An experiment of a radical and seminal kind is Laurence Sterne's Tristram Shandy (1759-67), which, drawing on a tradition of learned wit from Erasmus and Rabelais to Burton and Swift, provides a brilliant comic critique of the progress of the English novel to date. The focus of attention is shifted from the fortunes of the hero himself to the nature of his family, environment, and heredity, and dealings within that family offer repeated images of human unrelatedness and disconnection. Tristram, the narrator, is isolated in his own privacy and doubts how much, if anything, he can know certainly even about himself. Sterne is explicit about the influence of Lockean psychology on his writing, and the book, fascinated with the fictive energies of the imagination, is filled with characters reinventing or mythologizing the conditions of their own lives.

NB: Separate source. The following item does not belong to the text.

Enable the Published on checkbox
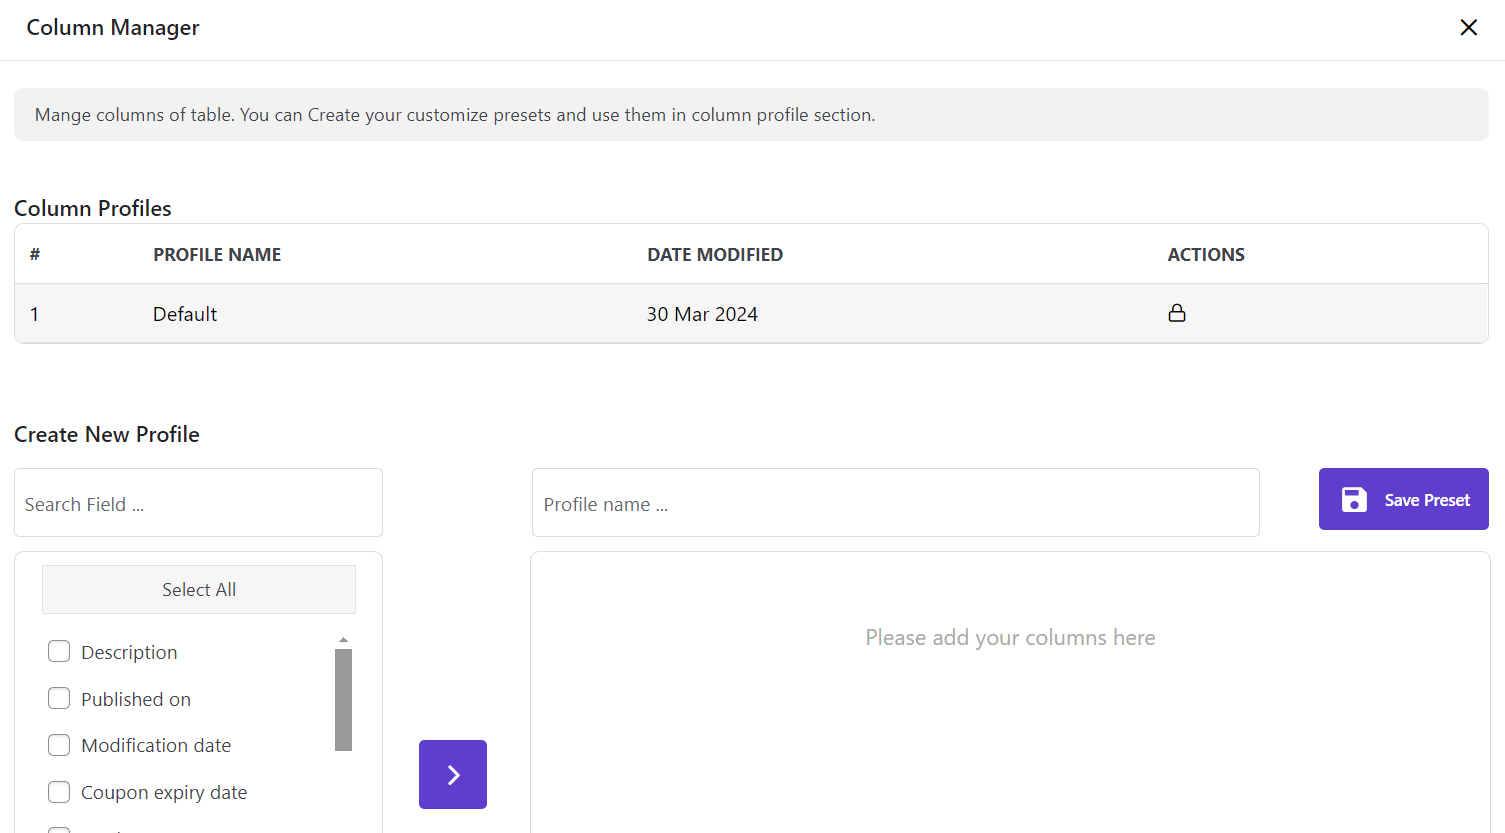Viewport: 1505px width, 833px height. click(59, 699)
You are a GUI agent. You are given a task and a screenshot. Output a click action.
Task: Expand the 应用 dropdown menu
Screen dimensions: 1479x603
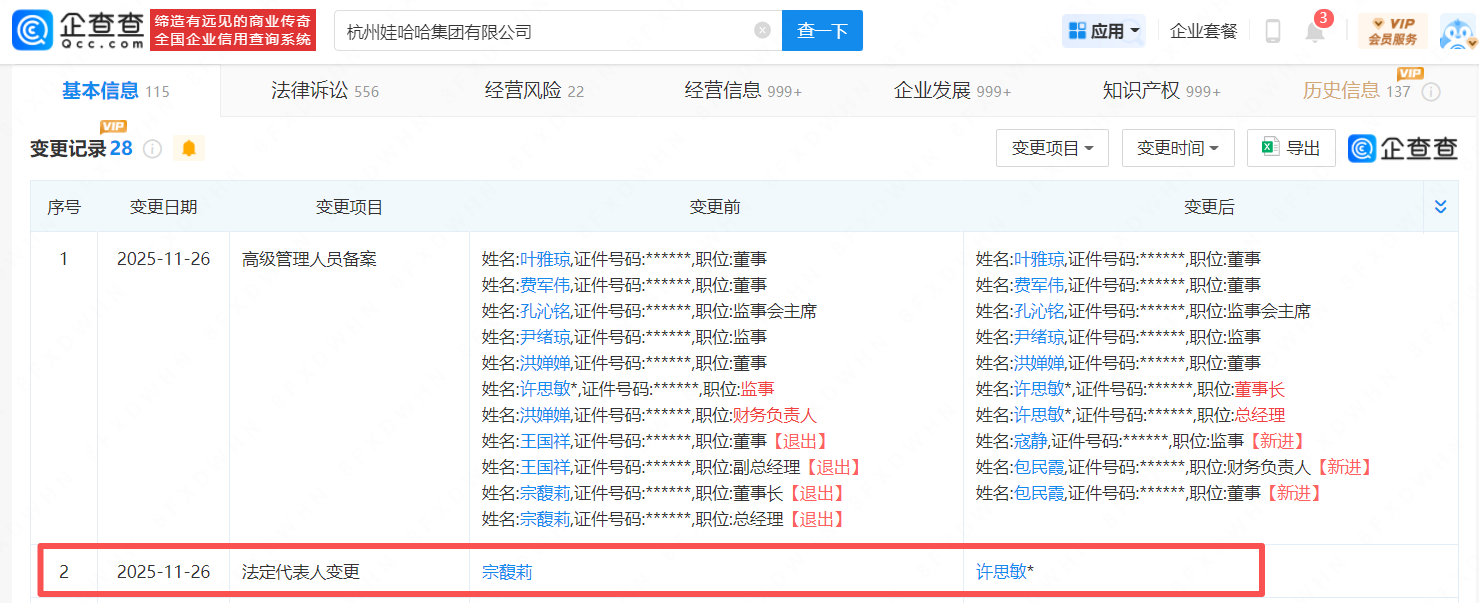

It also draws zestful stimulus from a concern with the limitations of language, both verbal and visual, and teases an intricate drama out of Tristram's imagining of, and playing to, the reader's likely responses. Sterne's Sentimental Journey Through France and Italy (1768) similarly defies conventional expectations of what a travel book might be. An apparently random collection of scattered experiences, it mingles affecting vignettes with episodes in a heartier, comic mode, but coherence of imagination is secured by the delicate insistence with which Sterne ponders how the impulses of sentimental and erotic feeling are psychologically interdependent.

Minor novelists

The work of these five giants was accompanied by interesting experiments from a number of lesser novelists. Sarah Fielding, for instance, Henry's sister, wrote penetratingly and gravely about friendship in The Adventures of David Simple (1744, with a sequel in 1753). Charlotte Lennox in The Female Quixote (1752) and Richard Graves in The Spiritual Quixote (1773) responded inventively to the influence of Cervantes, also discernible in the writing of Fielding, Smollett, and Sterne. John Cleland's Memoirs of a Woman of Pleasure (known as Fanny Hill; 1748-49) chose a more contentious path; in his charting of a young girl's sexual initiation, he experiments with minutely detailed ways of describing the physiology of intercourse. In emphatic contrast, Henry Mackenzie's Man of Feeling (1771) offers an extremist, and rarefied, version of the sentimental hero, while Horace Walpole's Castle of Otranto (1765) somewhat laboriously initiated the vogue for Gothic fiction. William Beckford's Vathek (1786), Ann Radcliffe's Mysteries of Udolpho (1794), and Matthew Lewis' Monk (1796) are among the more distinctive of its successors. But the most engaging and thoughtful minor novelist of the period is Fanny Burney, who was also an evocative and self-revelatory diarist and letter writer. Her Evelina (1778) and Camilla (1796) in particular handle with independence of invention and emotional insight the theme of a young woman negotiating her first encounters with a dangerous social world.